ぼんやりとそんなことを考えていると、若葉はそんな俺の様子を横目で見遣りながら、少し遠慮がちに言葉を続けた。
「えっと……雪也くんさえ良ければ、なんだけど。一緒に帰ってもいいかな?」
「……は?」
予想外の言葉に一瞬驚いて目を丸くする。若葉はそれに気が付いているのかいないのか、少し緊張したような面持ちでこちらを見つめていた。

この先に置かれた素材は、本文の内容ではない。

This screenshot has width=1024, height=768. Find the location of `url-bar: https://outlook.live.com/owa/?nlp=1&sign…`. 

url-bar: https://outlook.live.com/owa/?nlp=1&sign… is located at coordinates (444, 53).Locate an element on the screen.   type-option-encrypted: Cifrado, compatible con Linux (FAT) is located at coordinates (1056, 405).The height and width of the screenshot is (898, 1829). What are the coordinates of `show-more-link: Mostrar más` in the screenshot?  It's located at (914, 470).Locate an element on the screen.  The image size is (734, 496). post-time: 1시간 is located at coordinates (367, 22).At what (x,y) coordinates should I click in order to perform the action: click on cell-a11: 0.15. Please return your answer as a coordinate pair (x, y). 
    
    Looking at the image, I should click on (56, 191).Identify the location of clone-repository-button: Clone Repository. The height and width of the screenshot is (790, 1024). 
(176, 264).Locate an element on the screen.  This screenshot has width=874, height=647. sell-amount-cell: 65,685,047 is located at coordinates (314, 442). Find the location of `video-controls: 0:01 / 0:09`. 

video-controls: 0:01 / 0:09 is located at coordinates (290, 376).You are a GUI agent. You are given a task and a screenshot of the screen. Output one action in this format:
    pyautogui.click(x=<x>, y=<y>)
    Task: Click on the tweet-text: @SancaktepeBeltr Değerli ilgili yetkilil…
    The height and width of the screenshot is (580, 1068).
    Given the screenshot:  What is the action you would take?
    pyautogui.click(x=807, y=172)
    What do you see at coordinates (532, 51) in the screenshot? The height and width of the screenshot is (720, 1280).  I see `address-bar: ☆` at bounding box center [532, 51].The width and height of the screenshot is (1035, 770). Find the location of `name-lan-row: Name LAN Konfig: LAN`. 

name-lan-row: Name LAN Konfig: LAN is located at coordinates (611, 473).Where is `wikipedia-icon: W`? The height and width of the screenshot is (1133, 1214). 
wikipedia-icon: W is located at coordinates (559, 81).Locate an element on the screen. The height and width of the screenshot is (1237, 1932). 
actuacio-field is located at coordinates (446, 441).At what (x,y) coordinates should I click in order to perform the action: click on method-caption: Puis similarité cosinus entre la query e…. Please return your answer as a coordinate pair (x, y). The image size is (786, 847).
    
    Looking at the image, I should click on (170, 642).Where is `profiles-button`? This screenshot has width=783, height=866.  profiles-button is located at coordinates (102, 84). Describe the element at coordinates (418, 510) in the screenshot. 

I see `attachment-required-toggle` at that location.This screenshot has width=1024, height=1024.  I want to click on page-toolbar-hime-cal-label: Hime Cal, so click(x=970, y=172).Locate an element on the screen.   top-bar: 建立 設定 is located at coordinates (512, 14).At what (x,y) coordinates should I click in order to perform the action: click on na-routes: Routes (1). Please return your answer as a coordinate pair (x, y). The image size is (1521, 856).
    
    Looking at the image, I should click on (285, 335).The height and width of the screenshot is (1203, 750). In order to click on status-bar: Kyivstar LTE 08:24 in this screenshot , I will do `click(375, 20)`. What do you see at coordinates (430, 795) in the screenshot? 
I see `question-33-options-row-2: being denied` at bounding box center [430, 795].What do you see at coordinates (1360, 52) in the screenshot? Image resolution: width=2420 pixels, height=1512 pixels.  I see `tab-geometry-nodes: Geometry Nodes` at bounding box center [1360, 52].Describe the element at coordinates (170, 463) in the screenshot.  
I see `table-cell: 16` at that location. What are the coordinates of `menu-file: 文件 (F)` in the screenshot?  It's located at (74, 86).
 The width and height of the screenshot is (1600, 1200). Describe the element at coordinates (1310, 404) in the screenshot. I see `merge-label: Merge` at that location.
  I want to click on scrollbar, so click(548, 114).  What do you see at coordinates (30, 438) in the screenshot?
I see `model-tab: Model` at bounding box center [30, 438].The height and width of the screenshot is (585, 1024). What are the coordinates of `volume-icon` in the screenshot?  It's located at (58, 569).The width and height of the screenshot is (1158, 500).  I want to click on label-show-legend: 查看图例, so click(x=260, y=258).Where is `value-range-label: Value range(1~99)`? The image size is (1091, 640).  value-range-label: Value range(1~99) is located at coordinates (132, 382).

「今日の世界史、全然ついていけなくって……このままじゃテストだめかもって思ったらちょっと心配になって。参考書を買いたいんだけど、この前校内模試で世界史が上位だった雪也くんのおすすめを教えてほしいなって思ってるんだ」
若葉はそう言いながら、困ったように眉尻を下げて笑った。確かに俺は世界史が好きだし、一年の頃から定期試験では世界史だけは常に上位をキープしていた。しかし、だからと言って人になにかを勧めることに自信があるわけでもない。けれど、若葉が俺を頼ってくれているという事実に、なんだか少し心が浮つくような感覚を覚えるのも、また確かな事実だった。
「別に……いいけど」
俺はそう短く返事をしてから、視線を逸らした。別に断る理由もないし、なにより若葉と一緒に帰ることができるのは素直に嬉しかった。ただそれを悟られたくなくて、つい気のない態度を取ってしまう自分がいる。そんな俺の心情を知って知らでか、彼女は嬉しそうに顔を綻ばせていた。
「ほんと? ありがと!」
高くなってきた六月の青空を背景に、頬を染めて照れたようにはにかむ彼女の姿が妙に印象的で、俺はなぜだか若葉のその表情から目が離せなかった。